Restate word for word only the lines running from the one with "Open the Related dropdown menu" to the end of the data, both ends included. Omit any pictures.

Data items
———

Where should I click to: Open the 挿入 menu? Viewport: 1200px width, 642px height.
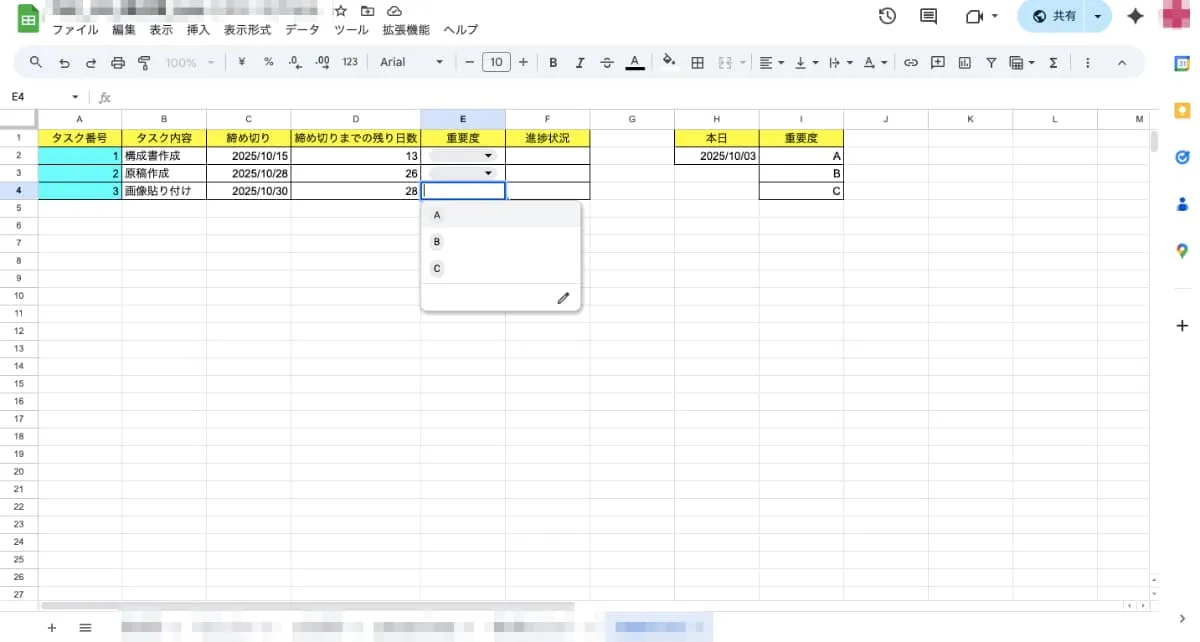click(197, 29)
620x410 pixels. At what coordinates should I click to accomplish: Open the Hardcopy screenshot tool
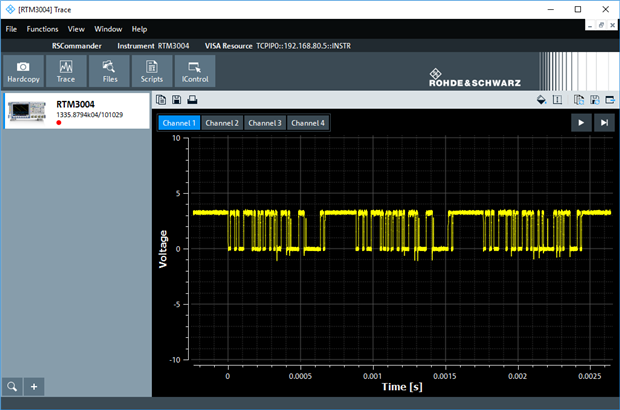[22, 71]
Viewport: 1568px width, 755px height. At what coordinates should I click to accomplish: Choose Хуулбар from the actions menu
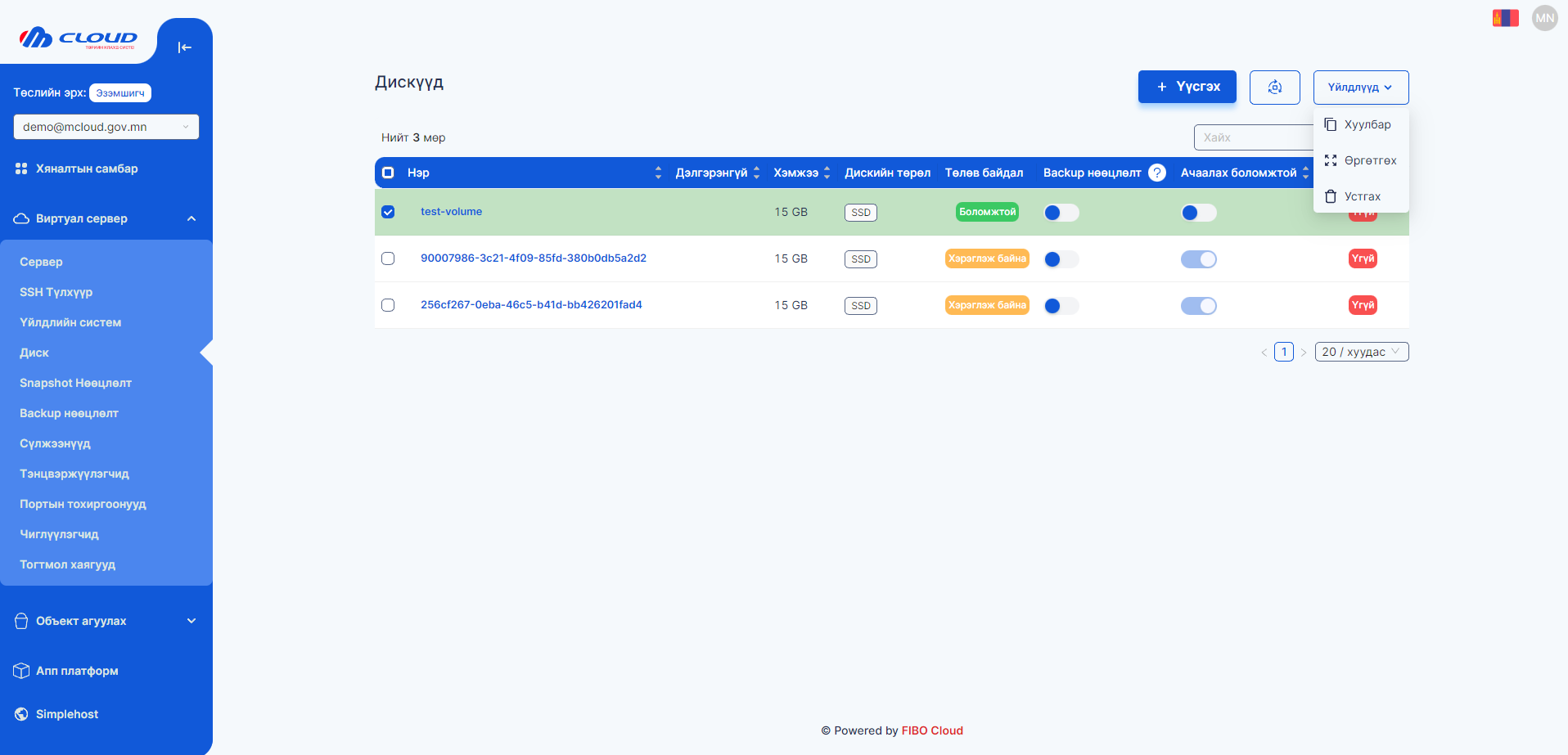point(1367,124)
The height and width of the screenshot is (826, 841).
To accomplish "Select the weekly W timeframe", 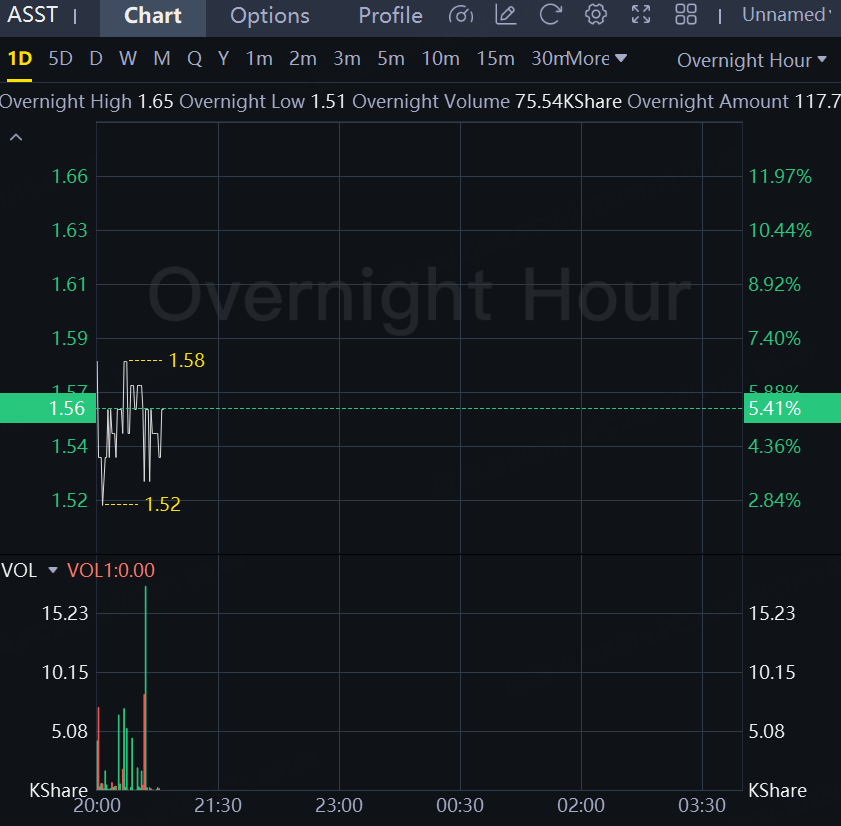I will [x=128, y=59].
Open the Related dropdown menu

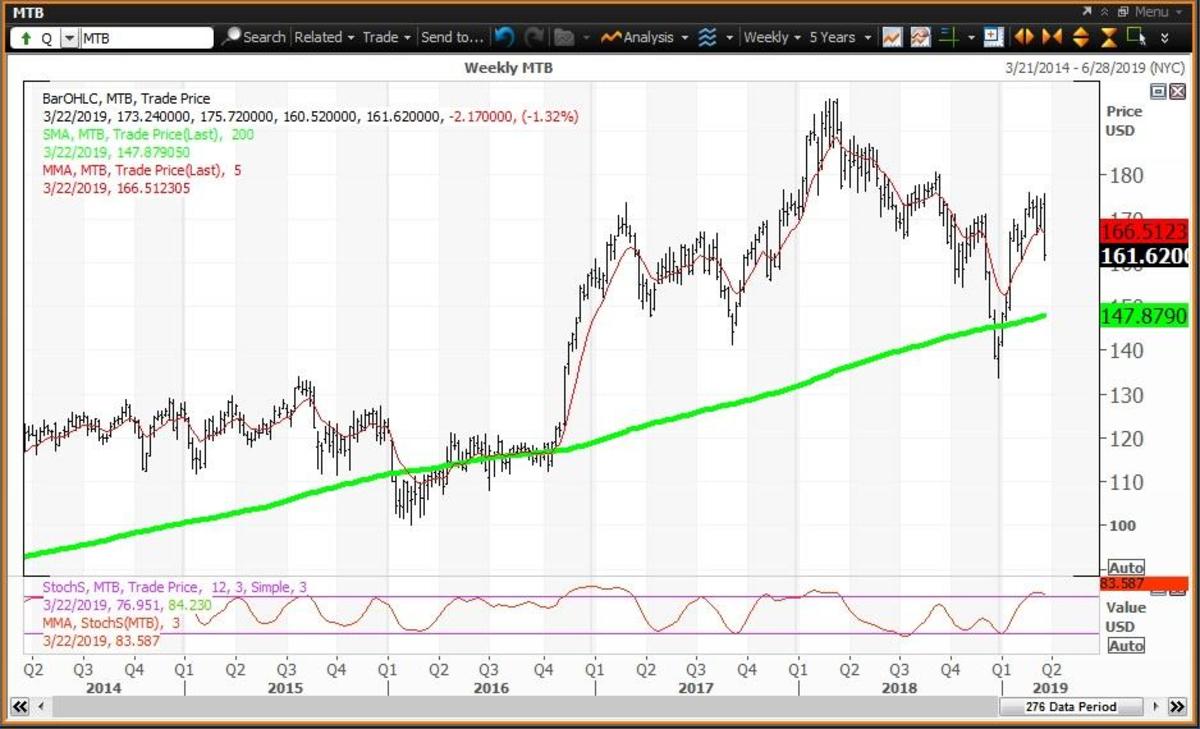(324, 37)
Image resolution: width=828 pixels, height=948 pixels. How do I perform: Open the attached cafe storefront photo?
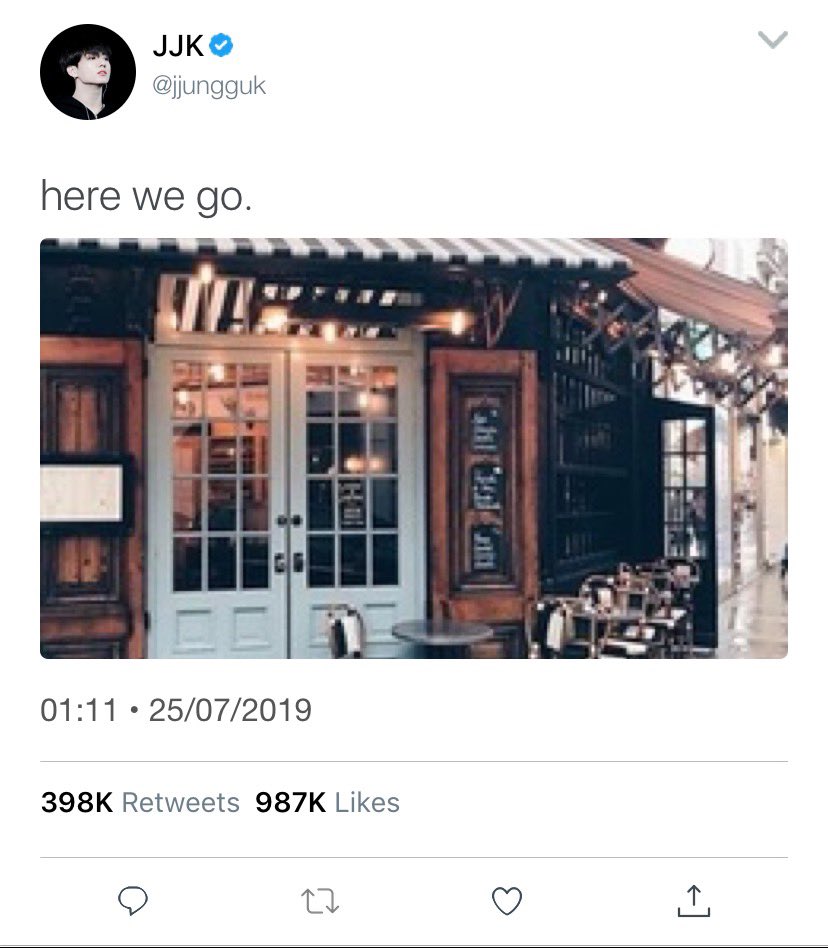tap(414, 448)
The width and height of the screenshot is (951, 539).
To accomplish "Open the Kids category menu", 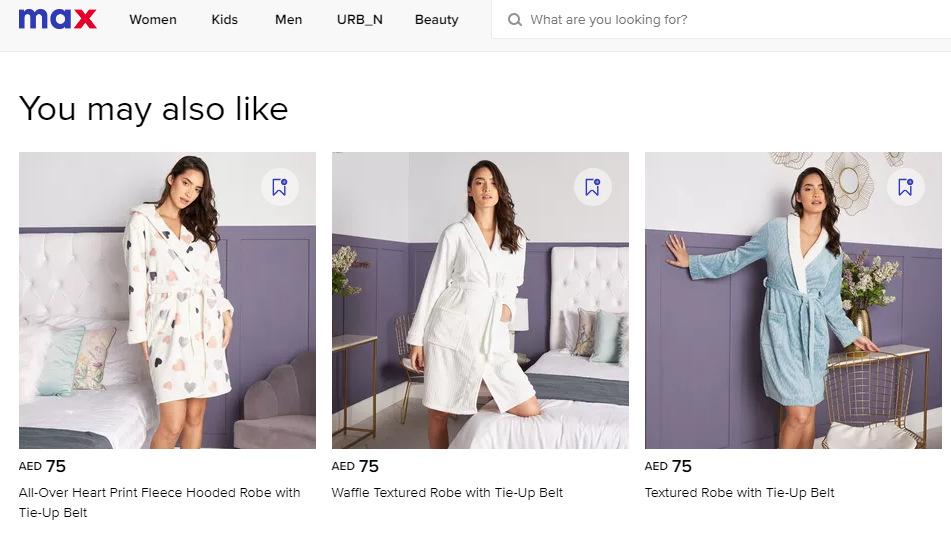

———

• Completed exercise
Open the Related dropdown menu

(324, 37)
Image resolution: width=828 pixels, height=948 pixels. How do I perform: Open the attached cafe storefront photo?
tap(414, 448)
The width and height of the screenshot is (951, 539).
To accomplish "Open the Kids category menu", 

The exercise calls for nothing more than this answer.